[REQUIRED WORK] Copy every one of the rows below word for word, leaving out the pictures.
---------- RECORDS FOR THIS TASK
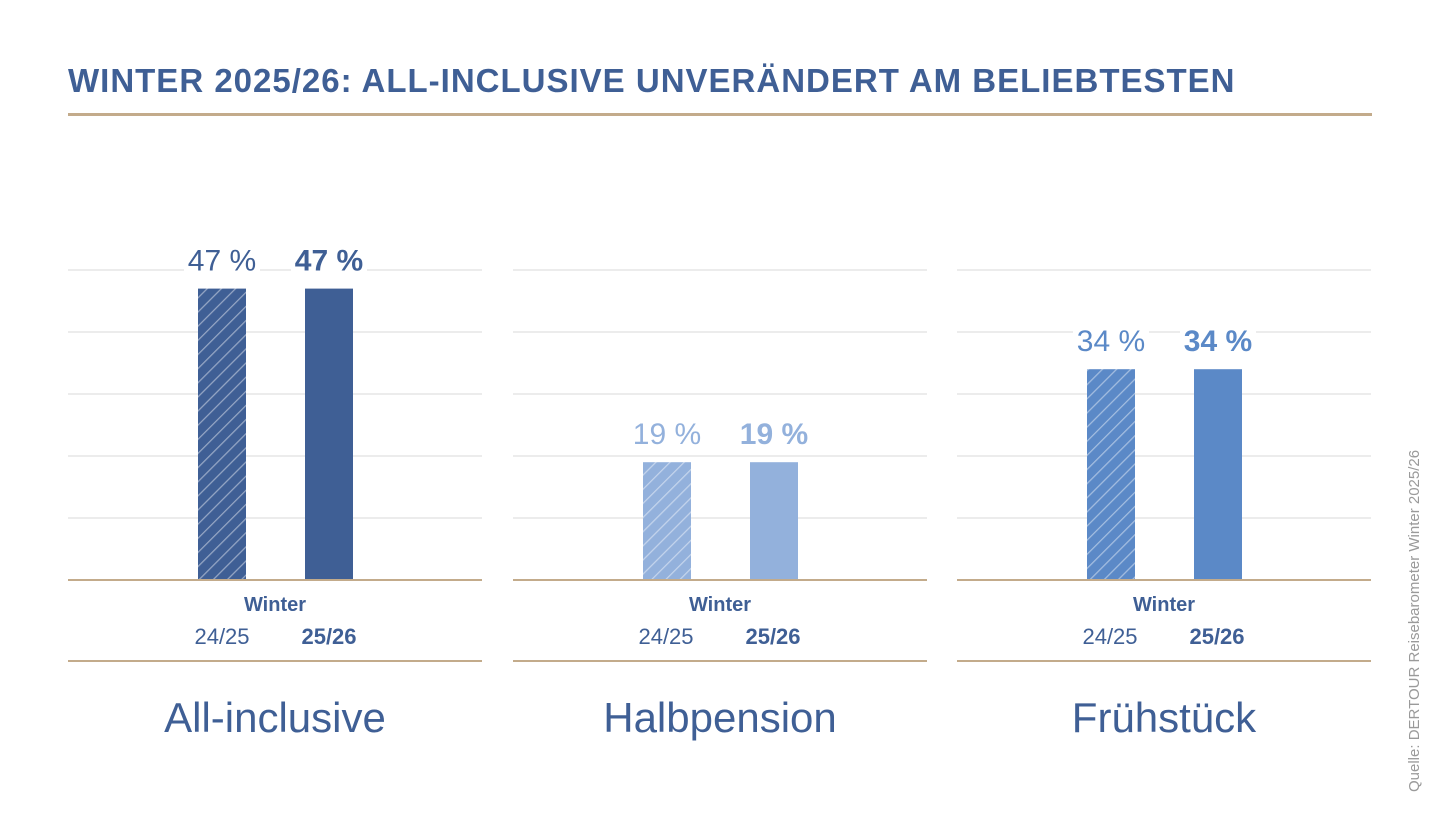 The image size is (1440, 817). Describe the element at coordinates (1217, 636) in the screenshot. I see `season-label-2526-fruehstueck: 25/26` at that location.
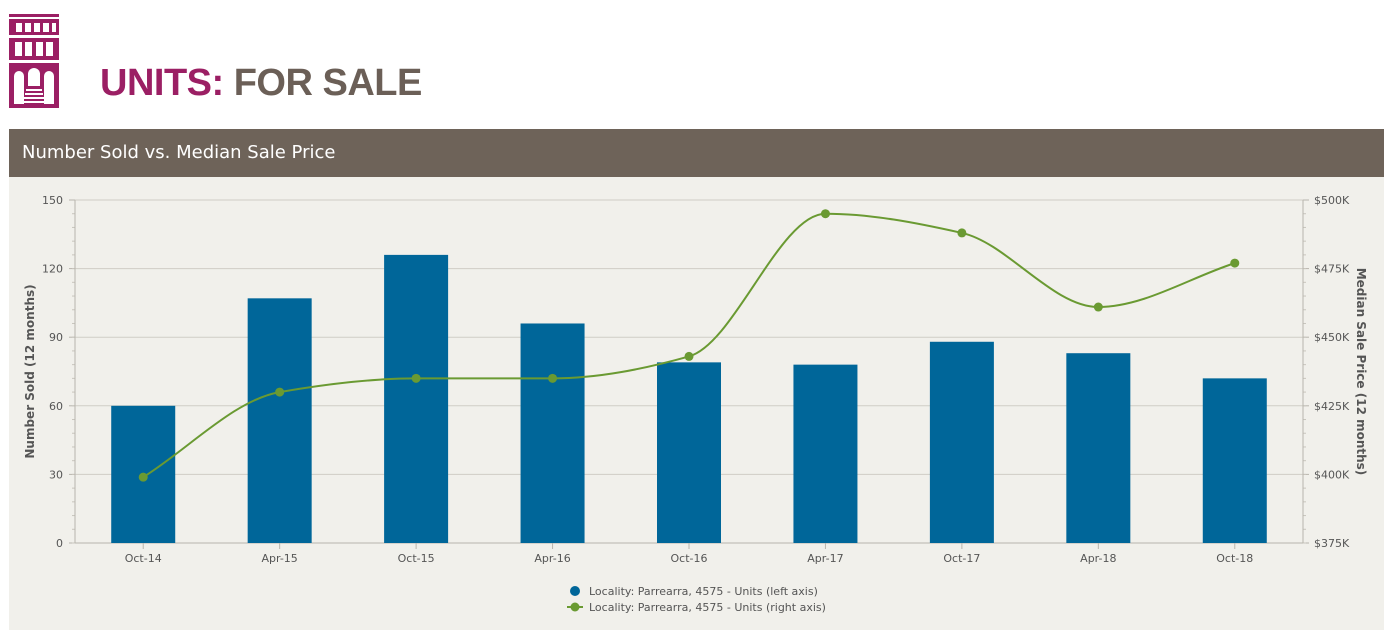 The image size is (1396, 630). Describe the element at coordinates (696, 153) in the screenshot. I see `chart-titlebar: Number Sold vs. Median Sale Price` at that location.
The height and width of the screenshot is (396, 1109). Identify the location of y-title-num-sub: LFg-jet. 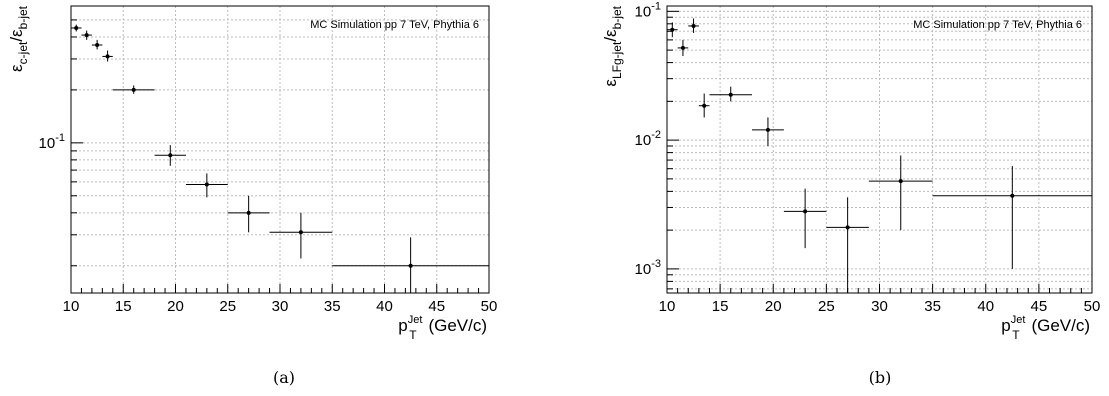
(617, 60).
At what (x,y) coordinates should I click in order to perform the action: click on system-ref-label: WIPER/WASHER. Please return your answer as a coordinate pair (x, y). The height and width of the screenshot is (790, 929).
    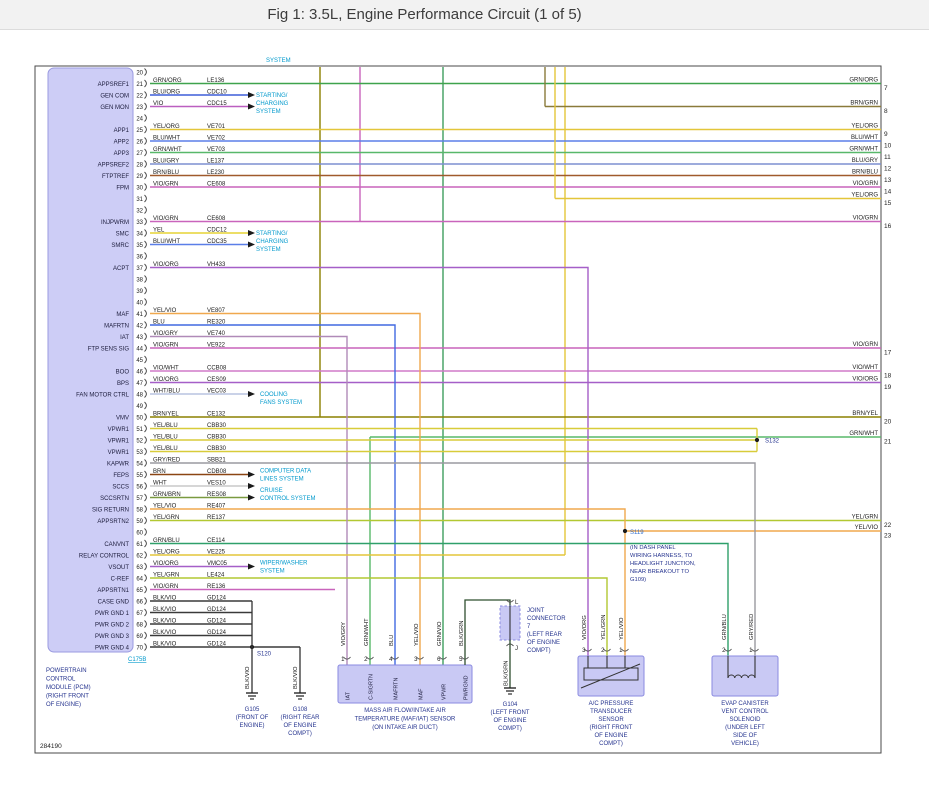
    Looking at the image, I should click on (284, 564).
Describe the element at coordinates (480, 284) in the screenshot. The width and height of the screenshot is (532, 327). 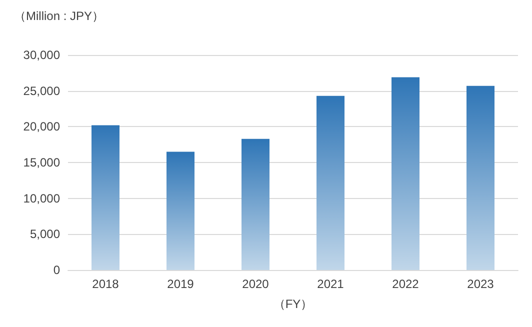
I see `x-tick-label: 2023` at that location.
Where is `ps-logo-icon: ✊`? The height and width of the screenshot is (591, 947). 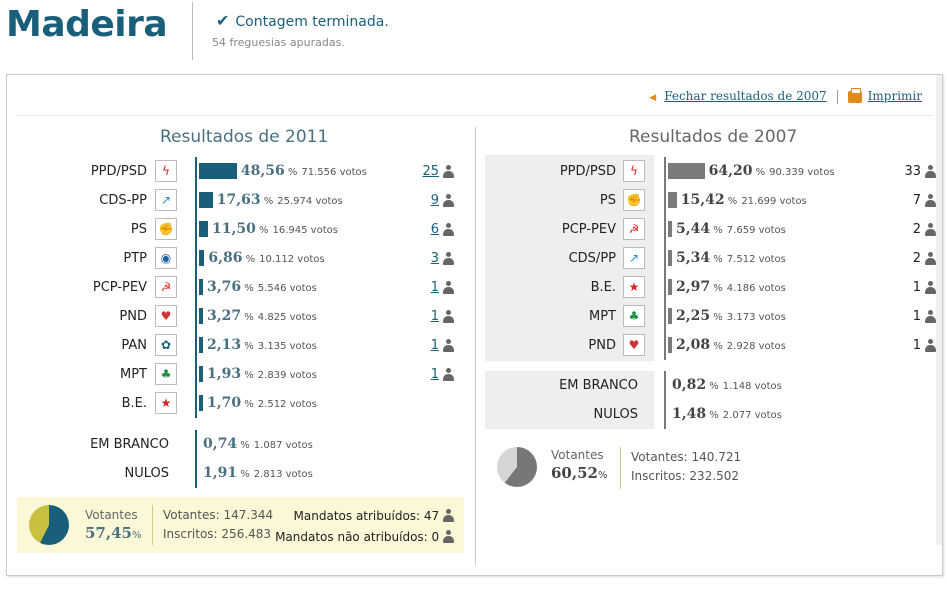
ps-logo-icon: ✊ is located at coordinates (166, 229).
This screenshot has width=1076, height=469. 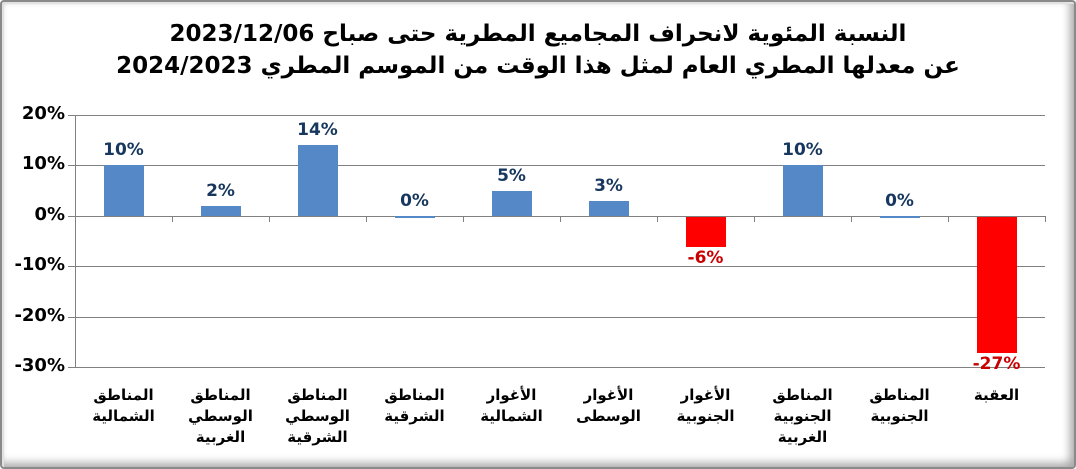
--------------------
[RESPONSE TO THE TASK]
 The image size is (1440, 817). Describe the element at coordinates (1217, 636) in the screenshot. I see `season-label-2526-fruehstueck: 25/26` at that location.
 The image size is (1396, 630). Describe the element at coordinates (696, 153) in the screenshot. I see `chart-titlebar: Number Sold vs. Median Sale Price` at that location.
The height and width of the screenshot is (396, 1109). Identify the location of y-title-num-sub: LFg-jet. 
(617, 60).
At what (x,y) coordinates should I click in order to perform the action: click on system-ref-label: WIPER/WASHER. Please return your answer as a coordinate pair (x, y). The height and width of the screenshot is (790, 929).
    Looking at the image, I should click on (284, 564).
Describe the element at coordinates (480, 284) in the screenshot. The width and height of the screenshot is (532, 327). 
I see `x-tick-label: 2023` at that location.
Where is `ps-logo-icon: ✊`? The height and width of the screenshot is (591, 947). 
ps-logo-icon: ✊ is located at coordinates (166, 229).
This screenshot has width=1076, height=469. 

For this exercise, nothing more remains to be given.